Supplied data:

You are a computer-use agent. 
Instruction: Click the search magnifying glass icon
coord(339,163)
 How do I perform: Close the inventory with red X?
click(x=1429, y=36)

Exercise objective: Swap "inventory" for "window" in the lines above and write them all out again, leaving everything else unchanged.

The reply:
You are a computer-use agent. 
Instruction: Click the search magnifying glass icon
coord(339,163)
 How do I perform: Close the window with red X?
click(x=1429, y=36)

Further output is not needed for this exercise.